A strategy has been developed for the construction of a validated, comprehensive composite protein sequence database. Entries are amalgamated from primary source data bases by a largely automated set of processes in which redundant and trivially different entries are eliminated. A modular approach has been adopted to allow scientific judgement to be used at each stage of database processing and amalgamation. Source databases are assigned a priority depending on the quality of sequence validation and commenting. Rejection of entries from the lower priority database, in each pairwise comparison of databases, is carried out according to optionally defined redundancy criteria based on sequence segment mismatches. Efficient algorithms for this methodology are embodied in the COMPO software system. COMPO has been applied for over 2 years in construction and regular updating of the OWL composite protein sequence database from the source databases NBRF-PIR, SWISS-PROT, a GenBank translation retrieved from the feature tables, NBRF-NEW, NEWAT86, PSD-KYOTO and the sequences contained in the Brookhaven protein structure databank. OWL is part of the ISIS integrated data resource of protein sequence and structure [Akrigg et al. (1988) Nature, 335, 745-746]. The modular nature of the integration process greatly facilitates the frequent updating of OWL following releases of the source databases. The extent of redundancy in these sources is revealed by the comparison process. The advantages of a robust composite database for sequence similarity searching and information retrieval are discussed.

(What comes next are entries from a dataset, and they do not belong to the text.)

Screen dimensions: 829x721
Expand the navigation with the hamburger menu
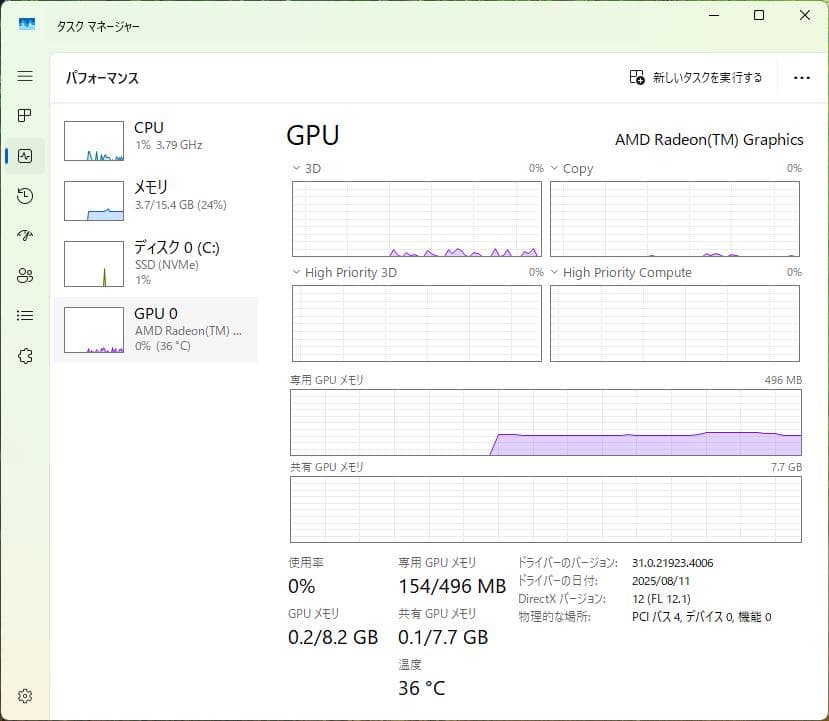point(24,75)
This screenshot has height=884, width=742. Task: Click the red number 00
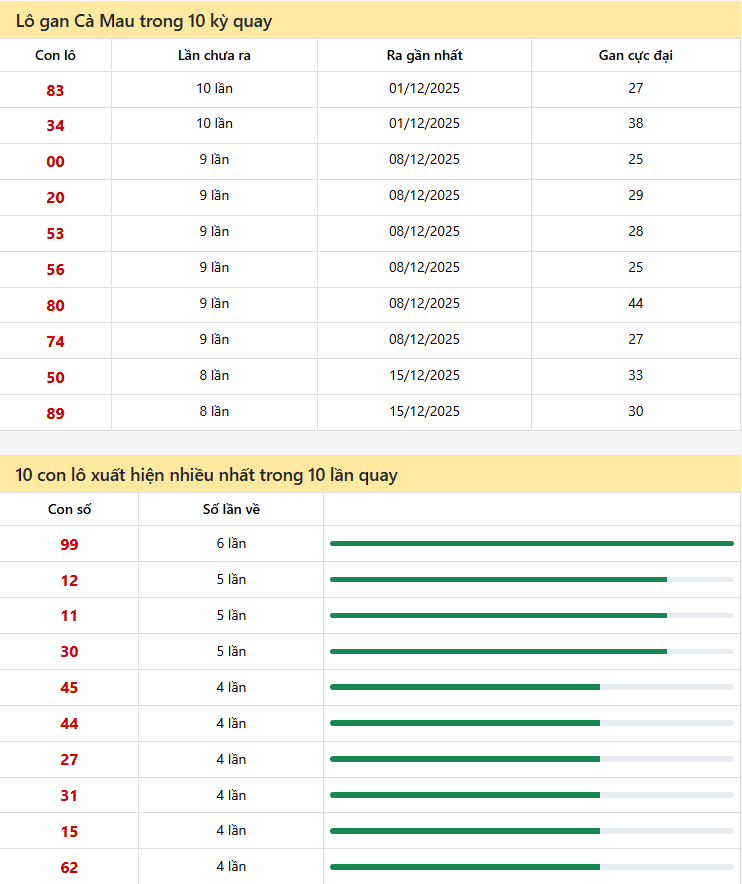pos(55,162)
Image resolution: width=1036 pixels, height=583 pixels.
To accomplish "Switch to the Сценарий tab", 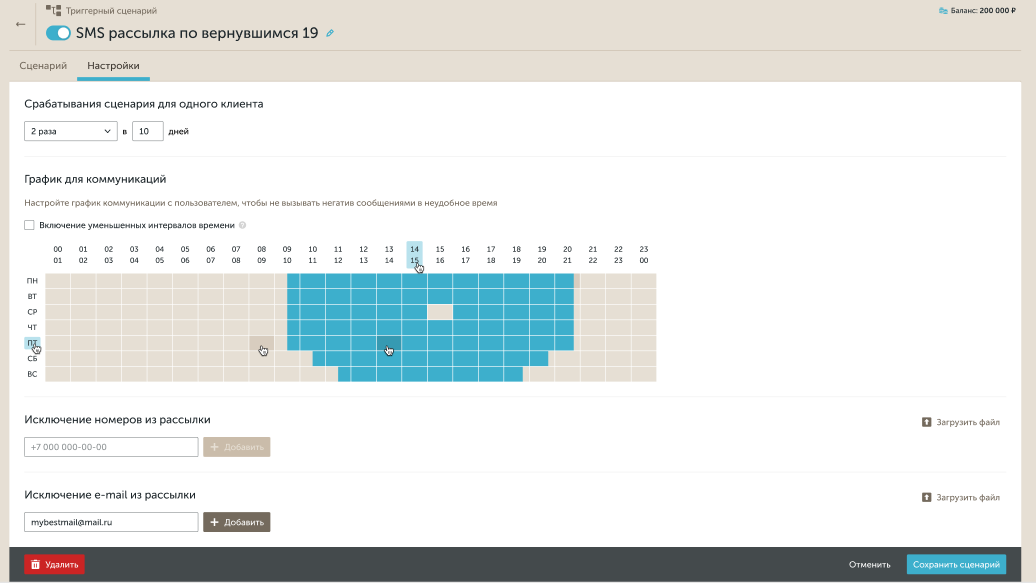I will (43, 66).
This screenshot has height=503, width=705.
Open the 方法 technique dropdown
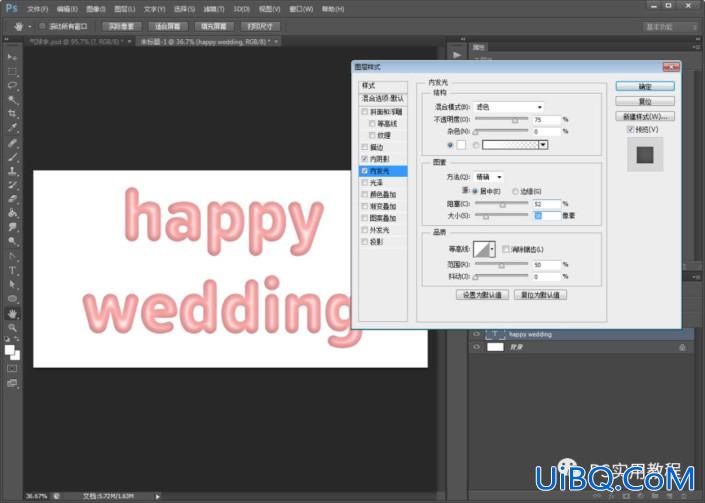pyautogui.click(x=488, y=177)
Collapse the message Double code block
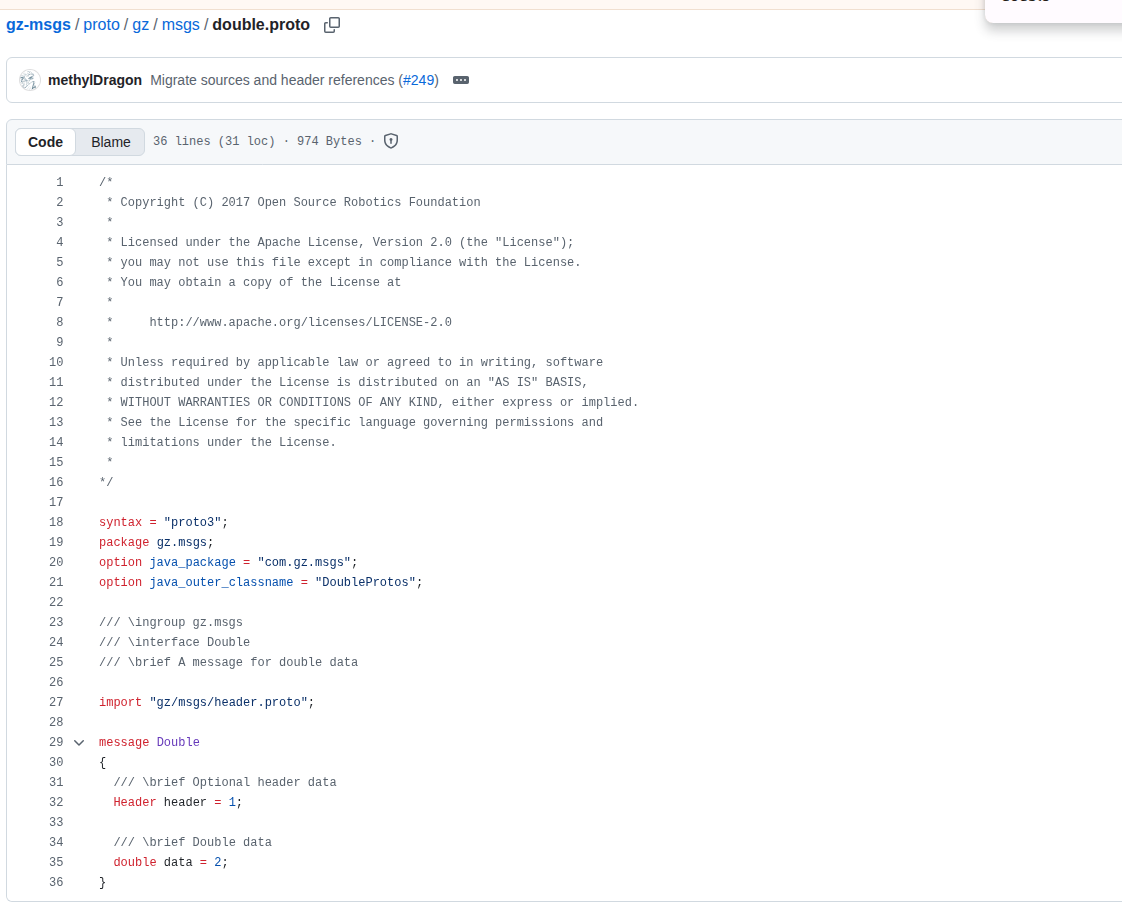The height and width of the screenshot is (917, 1122). coord(79,742)
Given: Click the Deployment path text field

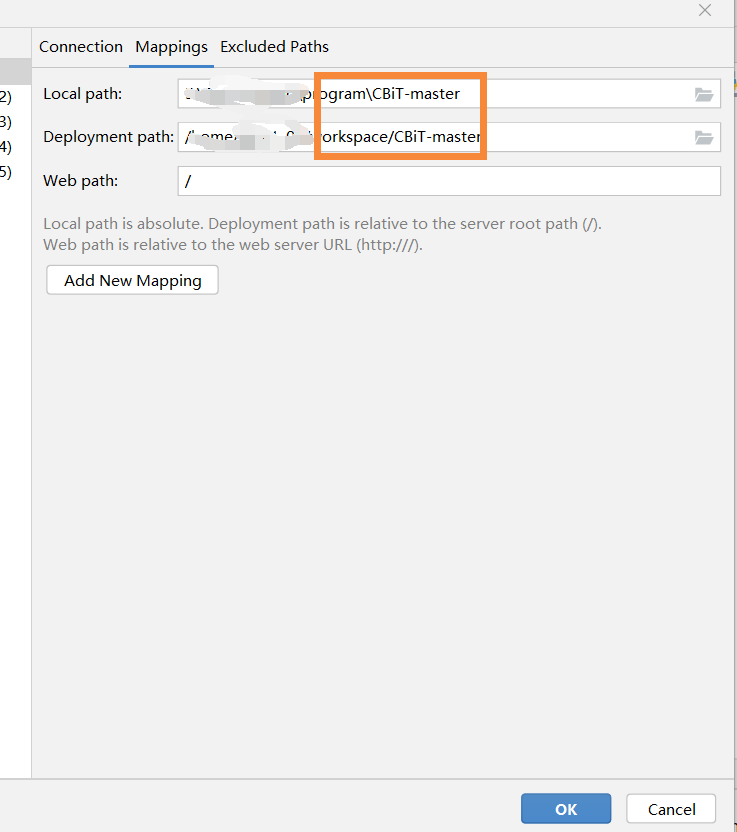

已开发出一种策略,用于构建一个经过验证的、全面的复合蛋白质序列数据库。通过一套基本自动化的流程,将来自原始数据库的条目进行合并,在此过程中消除冗余和差异极小的条目。采用了模块化方法,以便在数据库处理和合并的每个阶段都能运用科学判断。根据序列验证和注释的质量,为源数据库分配优先级。在数据库的每一次两两比较中,根据基于序列片段错配的可选定义冗余标准,拒绝来自低优先级数据库的条目。该方法的高效算法体现在COMPO软件系统中。COMPO已应用两年多,用于从源数据库NBRF-PIR、SWISS-PROT、从特征表中检索到的GenBank翻译、NBRF-NEW、NEWAT86、PSD-KYOTO以及布鲁克海文蛋白质结构数据库中包含的序列构建和定期更新OWL复合蛋白质序列数据库。OWL是蛋白质序列和结构的ISIS集成数据资源的一部分[Akrigg等人(1988年),《自然》,335卷,745 - 746页]。集成过程的模块化性质极大地促进了源数据库发布后OWL的频繁更新。比较过程揭示了这些来源中的冗余程度。讨论了一个强大的复合数据库在序列相似性搜索和信息检索方面的优势。